As systems scale, they become harder to replace. Contracts, integrations, and dependencies accumulate over time. What begins as a procurement decision becomes a structural constraint, something a city cannot easily exit even when it wants to.
New tools, especially AI tools, are being adopted faster than governance can keep pace. Policies are being written in parallel with real-world use. In many cases, systems are already shaping workflows before anyone has defined who is responsible for overseeing them.
The challenge is not any single failure. It is that the ability to operate is increasingly tied to systems the city does not fully manage end to end.
What cities are starting to do differently
Cities are not standing still. In many cases, they are beginning to adapt, quietly, unevenly, but meaningfully.
Redundancy is becoming more common. Some cities are exploring multi-cloud environments, backup systems, and alternative workflows to reduce single points of failure.
Cybersecurity is evolving into something broader: cyber resilience, the capacity to maintain operations during disruption, not just prevent it. Systems are being segmented. Recovery processes are being tested against actual service delivery, not just IT benchmarks.
Operational continuity planning is being revisited. Plans historically built around physical disruptions like storms, power outages, and building failures are being expanded to account for digital outages. Cities are mapping which services must stay active and what it actually takes to keep them running under constrained conditions.
Vendor relationships are receiving more scrutiny. Service-level expectations, data ownership, and system portability are becoming more central to contract conversations, even if approaches remain uneven across jurisdictions.
And in some cases, cities are investing in internal capacity, not to replace external partners, but to better understand and operate the systems they are already depending on. This is less a technical initiative than an organizational one: knowing enough to ask the right questions when something goes wrong.
The governance gap nobody owns

Cities are no longer just delivering services or managing programs. They are working within, and increasingly responsible for, complex, interconnected systems that shape how those services function. But organizational structures have not caught up. Technology, operations, policy, and procurement often sit in different parts of the organization. Each plays a role. No single function owns how the system works end to end.
Everyone touches the system. No one fully operates it.
As cities move further along the spectrum, the questions begin to shift.

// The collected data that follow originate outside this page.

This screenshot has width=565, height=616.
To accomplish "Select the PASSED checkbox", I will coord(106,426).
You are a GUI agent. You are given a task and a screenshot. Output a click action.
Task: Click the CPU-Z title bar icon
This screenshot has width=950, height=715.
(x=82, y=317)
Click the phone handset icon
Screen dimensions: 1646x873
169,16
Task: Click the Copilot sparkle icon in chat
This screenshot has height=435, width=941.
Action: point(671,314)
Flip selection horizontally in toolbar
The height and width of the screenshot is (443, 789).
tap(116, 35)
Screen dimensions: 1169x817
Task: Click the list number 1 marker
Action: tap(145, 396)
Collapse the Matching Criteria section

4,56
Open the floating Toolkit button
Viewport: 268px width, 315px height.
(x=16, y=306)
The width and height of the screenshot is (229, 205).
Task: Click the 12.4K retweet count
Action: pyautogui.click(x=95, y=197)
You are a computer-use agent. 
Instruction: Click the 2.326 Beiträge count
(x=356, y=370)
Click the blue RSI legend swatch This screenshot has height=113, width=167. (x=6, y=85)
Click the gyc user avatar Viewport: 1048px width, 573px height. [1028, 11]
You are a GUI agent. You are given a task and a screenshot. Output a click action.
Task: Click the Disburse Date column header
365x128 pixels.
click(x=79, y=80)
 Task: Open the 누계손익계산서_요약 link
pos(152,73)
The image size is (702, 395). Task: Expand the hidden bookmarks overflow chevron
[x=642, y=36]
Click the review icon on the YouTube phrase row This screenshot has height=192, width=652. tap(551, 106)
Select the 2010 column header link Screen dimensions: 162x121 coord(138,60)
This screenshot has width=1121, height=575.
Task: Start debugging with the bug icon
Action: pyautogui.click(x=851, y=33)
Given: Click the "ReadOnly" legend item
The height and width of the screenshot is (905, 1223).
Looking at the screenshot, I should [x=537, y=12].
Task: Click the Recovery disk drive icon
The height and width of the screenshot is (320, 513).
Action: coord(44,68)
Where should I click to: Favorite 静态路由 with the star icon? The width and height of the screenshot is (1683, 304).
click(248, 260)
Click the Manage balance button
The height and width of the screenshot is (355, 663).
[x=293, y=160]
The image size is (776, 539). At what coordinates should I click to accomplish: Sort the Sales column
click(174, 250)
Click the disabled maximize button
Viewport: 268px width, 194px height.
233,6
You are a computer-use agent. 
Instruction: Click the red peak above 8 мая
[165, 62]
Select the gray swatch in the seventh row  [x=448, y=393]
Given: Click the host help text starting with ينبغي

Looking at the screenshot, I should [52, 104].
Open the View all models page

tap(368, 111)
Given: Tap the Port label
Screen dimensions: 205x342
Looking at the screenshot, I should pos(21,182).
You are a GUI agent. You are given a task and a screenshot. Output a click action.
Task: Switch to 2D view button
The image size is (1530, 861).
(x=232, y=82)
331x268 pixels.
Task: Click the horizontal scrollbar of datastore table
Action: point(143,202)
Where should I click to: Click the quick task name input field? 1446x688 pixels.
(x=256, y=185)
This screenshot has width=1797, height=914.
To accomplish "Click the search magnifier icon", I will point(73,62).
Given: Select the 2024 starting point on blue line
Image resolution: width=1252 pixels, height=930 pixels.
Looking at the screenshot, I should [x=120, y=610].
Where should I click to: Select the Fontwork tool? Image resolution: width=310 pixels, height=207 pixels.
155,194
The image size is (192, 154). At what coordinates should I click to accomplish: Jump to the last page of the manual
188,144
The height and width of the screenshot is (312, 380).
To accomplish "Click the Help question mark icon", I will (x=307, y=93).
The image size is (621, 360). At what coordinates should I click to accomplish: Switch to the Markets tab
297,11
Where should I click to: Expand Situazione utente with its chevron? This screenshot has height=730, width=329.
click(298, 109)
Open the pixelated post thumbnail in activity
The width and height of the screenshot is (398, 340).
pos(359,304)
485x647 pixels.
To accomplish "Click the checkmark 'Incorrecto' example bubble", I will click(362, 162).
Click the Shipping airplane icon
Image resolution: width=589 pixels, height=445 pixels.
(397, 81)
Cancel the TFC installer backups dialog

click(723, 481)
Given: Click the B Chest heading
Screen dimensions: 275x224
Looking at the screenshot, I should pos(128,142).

It is no longer just: What technology are we using? It becomes: Who understands how this system works? How are decisions being shaped within it? And who is responsible when something goes wrong?
These are not purely technical questions. They are governance questions, and they are landing on the desks of people who were not hired to answer them.
The questions city leaders can no longer defer
For city leaders, the operational questions are becoming harder to ignore. If a critical system goes down tonight, can services continue tomorrow morning? If a platform needs to be replaced, what would that actually take in time, cost, and disruption? Where does critical data reside, and how accessible is it without the vendor? Who in this organization understands how the systems connect, not in theory, but in practice?
The CrowdStrike outage and the Dallas ransomware attack are often treated as isolated incidents. They are not. They are previews of a structural condition that becomes more pronounced as digital systems become more embedded in how cities operate.
Cities are beginning to respond. Building redundancy. Strengthening resilience. Expanding internal capacity. These are early moves in what is likely a long transition.
The role of the city is changing, not all at once, not always visibly, and not always by design. But the cities that recognize this shift and start building the capacity to operate within it will be in a fundamentally different position than those that do not. The question is not whether to take on this new role. It is whether to do it deliberately.